Holistic analysis reveals a signature of altered kidney matrix in aging and disease. (A–B) Bar graphs displaying protein fold change of consistently altered matrix signature proteins relative to their respective controls. Error bars represent SD. ^#P<0.1, *P<0.05, **P<0.01, ***P<0.001. (A) Upregulated signature proteins. (B) Downregulated signature proteins. (C) Biopsy sections from a patient with autosomal recessive Alport syndrome and control (Ctrl) kidney tissue (nonaffected tissue of a tumor nephrectomy sample) Background was subtracted from immunofluorescence images using a rolling-ball algorithm in ImageJ.C were stained for type VI collagen (Col VI), laminin-β2 (Lamb2).

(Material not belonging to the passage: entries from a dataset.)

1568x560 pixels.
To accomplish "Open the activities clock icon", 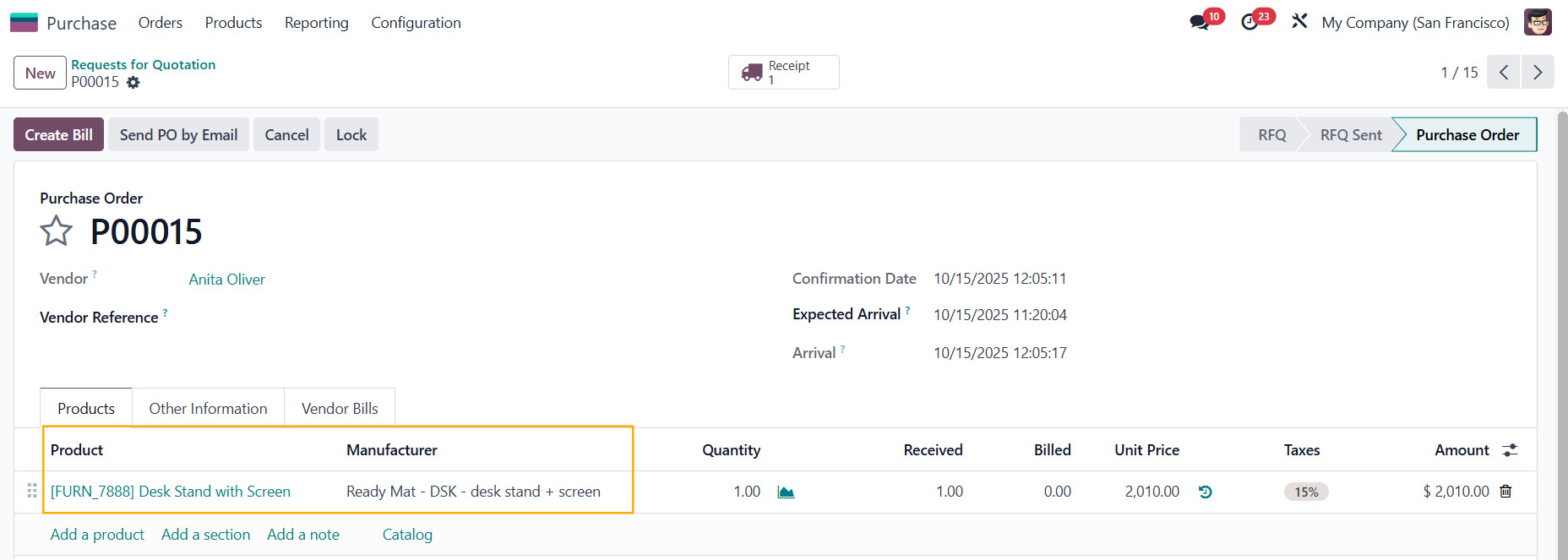I will coord(1250,23).
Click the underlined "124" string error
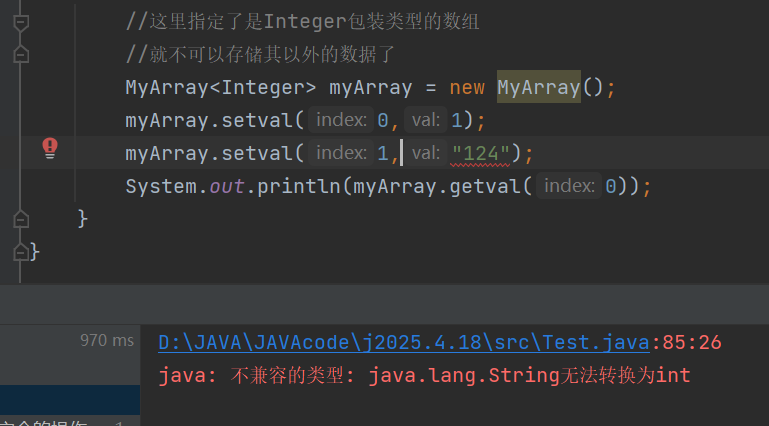The height and width of the screenshot is (426, 769). click(480, 154)
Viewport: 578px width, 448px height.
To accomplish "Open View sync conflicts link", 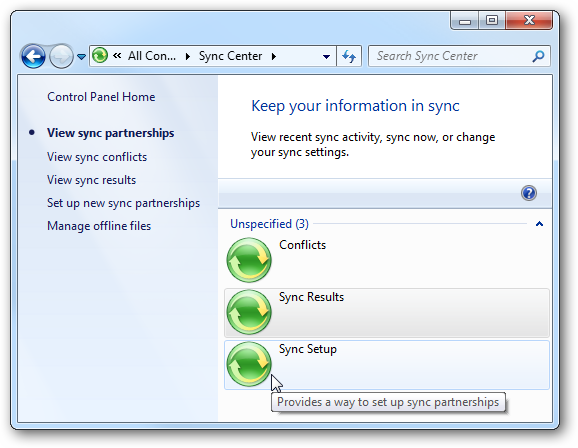I will pyautogui.click(x=97, y=157).
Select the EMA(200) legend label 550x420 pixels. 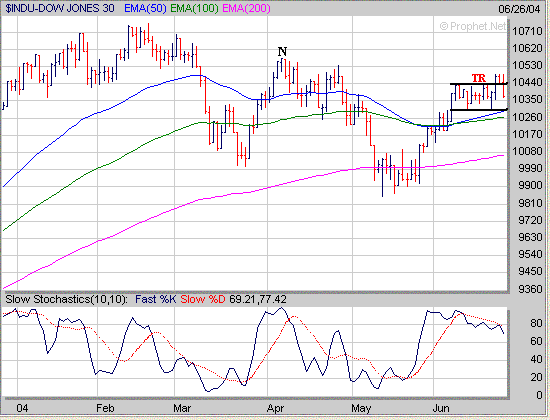pos(247,8)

Scale bar, 50 μm. (D) Dot plot comparison of signature matrix proteins to their protein levels in microdissected human IgA nephropathy (IgAN) samples (IgAN total and progressive IgAN),¹¹ human diabetic samples,¹² and human FSGS samples (collapsing FSGS [cFSGS] and FSGS not otherwise specified).⁴² Fold change (FC) is presented on the y axis and dataset is highlighted by color. *P<0.05. (E) Analysis of signature protein transcript levels in different disease datasets using the Nephroseq version 5 database. Glomerular datasets were extracted and altered transcript levels with fold change ±1.5 and P<0.05 are shown. The percentage detection of searched gene transcript is shown (number of datasets=21). Full details for Nephroseq datasets and transcript fold changes used for each signature gene can be found in Supplemental Table 3. (F) Schematic of hypothesized BM injury process. FP, foot process.